EXERCISE DESCRIPTION
Tell me, please, how many lines in the records below include the word "Location". Give no more than the number.

(Stored items)

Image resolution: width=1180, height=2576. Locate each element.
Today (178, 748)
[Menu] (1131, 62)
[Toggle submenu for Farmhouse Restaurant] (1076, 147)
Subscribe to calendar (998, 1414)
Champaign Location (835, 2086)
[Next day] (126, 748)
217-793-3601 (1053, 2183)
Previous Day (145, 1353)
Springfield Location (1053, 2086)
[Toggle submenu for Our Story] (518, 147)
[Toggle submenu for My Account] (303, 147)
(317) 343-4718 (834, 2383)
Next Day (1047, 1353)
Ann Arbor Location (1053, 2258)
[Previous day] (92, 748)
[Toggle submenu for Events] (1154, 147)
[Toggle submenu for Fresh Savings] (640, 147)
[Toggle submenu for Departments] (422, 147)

RESULT
3